Exercise: Using the records below, transcribe word for word the stretch from the line that contains "Viewport: 1228px width, 558px" through the line that contains "Task: Select the Active attribute row", both end lines included, and nothing else.

Data section:
▬▬▬

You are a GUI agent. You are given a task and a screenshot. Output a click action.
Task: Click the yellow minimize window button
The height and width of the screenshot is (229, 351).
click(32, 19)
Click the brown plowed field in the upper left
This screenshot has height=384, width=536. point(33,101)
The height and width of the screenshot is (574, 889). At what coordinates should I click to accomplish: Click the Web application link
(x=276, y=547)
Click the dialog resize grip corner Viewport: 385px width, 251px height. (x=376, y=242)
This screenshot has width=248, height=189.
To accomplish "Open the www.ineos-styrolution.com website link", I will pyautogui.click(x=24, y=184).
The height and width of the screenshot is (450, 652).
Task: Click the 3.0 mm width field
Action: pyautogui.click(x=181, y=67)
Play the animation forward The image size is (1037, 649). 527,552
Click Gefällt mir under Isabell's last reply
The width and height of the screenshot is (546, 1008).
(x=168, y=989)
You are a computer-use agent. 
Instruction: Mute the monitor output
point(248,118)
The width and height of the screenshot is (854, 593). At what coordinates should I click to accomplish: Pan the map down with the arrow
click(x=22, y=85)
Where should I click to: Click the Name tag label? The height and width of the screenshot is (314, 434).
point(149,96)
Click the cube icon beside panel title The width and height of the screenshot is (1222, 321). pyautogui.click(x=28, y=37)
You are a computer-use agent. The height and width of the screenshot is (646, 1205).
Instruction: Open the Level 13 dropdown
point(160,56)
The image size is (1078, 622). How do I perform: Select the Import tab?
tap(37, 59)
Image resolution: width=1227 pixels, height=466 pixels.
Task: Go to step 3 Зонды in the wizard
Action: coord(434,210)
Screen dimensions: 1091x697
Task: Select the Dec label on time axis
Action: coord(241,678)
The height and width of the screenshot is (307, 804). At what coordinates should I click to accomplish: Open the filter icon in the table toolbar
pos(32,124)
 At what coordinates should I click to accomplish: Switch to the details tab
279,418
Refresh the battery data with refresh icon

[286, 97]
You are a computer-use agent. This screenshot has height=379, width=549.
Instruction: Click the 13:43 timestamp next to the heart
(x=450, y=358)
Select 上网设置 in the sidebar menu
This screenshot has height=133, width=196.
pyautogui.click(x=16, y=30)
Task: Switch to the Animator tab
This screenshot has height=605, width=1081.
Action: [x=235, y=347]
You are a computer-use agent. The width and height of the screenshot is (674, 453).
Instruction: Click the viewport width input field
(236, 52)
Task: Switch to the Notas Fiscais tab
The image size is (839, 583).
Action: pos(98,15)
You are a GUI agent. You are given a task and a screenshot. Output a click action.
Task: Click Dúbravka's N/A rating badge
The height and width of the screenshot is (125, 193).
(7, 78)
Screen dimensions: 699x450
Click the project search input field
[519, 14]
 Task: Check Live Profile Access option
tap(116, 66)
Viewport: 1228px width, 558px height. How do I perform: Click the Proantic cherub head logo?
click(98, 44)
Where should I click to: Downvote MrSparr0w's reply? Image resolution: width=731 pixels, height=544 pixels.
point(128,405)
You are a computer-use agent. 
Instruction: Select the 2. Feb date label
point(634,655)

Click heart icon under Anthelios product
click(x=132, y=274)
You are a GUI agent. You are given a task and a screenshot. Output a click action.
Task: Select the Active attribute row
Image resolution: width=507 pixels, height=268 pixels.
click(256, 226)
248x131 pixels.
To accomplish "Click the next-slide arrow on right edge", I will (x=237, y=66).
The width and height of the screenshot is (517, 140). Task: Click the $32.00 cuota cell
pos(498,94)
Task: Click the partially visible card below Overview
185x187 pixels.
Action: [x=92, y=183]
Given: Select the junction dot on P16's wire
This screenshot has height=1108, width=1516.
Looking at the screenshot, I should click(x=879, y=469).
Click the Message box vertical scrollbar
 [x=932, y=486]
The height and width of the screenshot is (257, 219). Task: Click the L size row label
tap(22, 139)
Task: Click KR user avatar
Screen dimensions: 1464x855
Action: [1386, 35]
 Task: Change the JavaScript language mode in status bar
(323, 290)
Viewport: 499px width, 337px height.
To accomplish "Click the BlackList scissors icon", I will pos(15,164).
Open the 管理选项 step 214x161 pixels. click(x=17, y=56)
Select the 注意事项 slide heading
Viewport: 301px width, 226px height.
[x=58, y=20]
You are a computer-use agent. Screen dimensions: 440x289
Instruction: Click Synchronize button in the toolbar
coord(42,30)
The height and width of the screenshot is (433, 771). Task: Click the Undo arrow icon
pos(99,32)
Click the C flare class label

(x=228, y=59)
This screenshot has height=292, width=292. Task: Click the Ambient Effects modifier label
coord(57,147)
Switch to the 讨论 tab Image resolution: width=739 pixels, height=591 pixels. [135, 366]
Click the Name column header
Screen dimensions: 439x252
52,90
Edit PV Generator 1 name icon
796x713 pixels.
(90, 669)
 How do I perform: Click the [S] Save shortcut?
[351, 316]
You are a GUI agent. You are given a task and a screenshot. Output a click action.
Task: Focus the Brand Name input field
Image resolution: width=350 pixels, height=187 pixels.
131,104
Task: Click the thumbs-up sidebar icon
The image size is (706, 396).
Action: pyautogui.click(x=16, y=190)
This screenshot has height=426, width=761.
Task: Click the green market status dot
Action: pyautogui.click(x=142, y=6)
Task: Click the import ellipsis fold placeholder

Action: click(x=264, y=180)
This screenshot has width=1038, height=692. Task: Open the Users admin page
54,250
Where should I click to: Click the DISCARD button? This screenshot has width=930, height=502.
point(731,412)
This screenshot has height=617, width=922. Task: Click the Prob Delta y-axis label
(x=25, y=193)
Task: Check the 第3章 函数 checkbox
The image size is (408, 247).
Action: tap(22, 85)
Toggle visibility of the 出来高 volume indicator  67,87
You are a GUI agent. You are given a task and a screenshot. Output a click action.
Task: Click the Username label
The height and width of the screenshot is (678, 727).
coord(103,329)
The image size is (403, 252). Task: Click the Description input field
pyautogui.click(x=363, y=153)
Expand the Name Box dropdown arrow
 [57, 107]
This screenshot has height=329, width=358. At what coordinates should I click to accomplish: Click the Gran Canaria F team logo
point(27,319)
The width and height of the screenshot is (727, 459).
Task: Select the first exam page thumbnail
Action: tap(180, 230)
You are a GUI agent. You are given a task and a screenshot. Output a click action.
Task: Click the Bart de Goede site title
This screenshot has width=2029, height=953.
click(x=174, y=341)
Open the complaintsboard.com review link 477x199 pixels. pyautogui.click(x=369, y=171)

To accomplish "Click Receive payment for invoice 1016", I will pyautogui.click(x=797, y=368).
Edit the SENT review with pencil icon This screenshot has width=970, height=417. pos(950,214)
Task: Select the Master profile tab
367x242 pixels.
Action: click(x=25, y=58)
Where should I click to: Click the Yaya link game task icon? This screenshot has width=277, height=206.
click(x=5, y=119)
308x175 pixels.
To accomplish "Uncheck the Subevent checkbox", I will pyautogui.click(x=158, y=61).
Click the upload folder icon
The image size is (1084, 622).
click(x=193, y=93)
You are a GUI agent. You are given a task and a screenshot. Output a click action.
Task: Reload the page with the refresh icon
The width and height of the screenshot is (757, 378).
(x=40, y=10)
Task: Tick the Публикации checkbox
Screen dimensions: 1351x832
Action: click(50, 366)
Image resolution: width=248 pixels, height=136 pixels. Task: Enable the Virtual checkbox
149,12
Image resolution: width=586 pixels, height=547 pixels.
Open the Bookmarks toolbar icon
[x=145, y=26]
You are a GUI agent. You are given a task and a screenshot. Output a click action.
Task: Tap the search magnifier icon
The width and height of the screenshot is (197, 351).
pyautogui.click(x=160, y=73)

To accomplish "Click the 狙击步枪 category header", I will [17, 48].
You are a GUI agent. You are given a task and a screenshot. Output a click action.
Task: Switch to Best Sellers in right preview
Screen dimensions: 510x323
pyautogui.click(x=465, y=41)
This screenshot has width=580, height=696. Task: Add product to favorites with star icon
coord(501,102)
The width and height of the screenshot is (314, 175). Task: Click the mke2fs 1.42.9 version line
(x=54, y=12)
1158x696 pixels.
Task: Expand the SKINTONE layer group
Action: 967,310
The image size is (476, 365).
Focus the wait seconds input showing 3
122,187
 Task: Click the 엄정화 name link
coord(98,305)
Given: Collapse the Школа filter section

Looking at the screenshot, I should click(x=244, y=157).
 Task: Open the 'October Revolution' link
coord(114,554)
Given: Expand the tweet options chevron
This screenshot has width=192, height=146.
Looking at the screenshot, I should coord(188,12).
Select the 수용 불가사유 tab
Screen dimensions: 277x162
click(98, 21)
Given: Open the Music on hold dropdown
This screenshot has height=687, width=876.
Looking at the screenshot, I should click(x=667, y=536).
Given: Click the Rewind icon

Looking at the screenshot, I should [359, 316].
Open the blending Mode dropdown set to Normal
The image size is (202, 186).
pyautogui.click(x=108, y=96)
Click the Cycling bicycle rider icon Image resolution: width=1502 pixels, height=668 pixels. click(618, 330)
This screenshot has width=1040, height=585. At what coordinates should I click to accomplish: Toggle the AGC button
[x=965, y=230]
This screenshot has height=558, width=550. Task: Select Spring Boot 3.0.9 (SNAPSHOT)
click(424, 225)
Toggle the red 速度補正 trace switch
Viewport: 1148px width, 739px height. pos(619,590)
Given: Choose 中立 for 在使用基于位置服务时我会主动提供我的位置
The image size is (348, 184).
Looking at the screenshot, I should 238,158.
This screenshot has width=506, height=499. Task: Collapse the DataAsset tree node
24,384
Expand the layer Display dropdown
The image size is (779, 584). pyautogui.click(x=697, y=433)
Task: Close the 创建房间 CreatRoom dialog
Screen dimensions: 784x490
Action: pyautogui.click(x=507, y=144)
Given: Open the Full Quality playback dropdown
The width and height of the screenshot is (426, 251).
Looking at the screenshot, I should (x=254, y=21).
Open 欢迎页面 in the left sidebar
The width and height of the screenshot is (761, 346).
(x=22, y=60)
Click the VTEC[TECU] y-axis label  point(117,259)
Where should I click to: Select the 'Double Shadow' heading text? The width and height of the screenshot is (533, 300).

▬▬▬

Solution:
Viewport: 1228px width, 558px height. How do I perform: Click the Proantic cherub head logo?
click(98, 44)
Where should I click to: Downvote MrSparr0w's reply? Image resolution: width=731 pixels, height=544 pixels.
point(128,405)
You are a computer-use agent. 
Instruction: Select the 2. Feb date label
point(634,655)

Click heart icon under Anthelios product
click(x=132, y=274)
You are a GUI agent. You are given a task and a screenshot. Output a click action.
Task: Select the Active attribute row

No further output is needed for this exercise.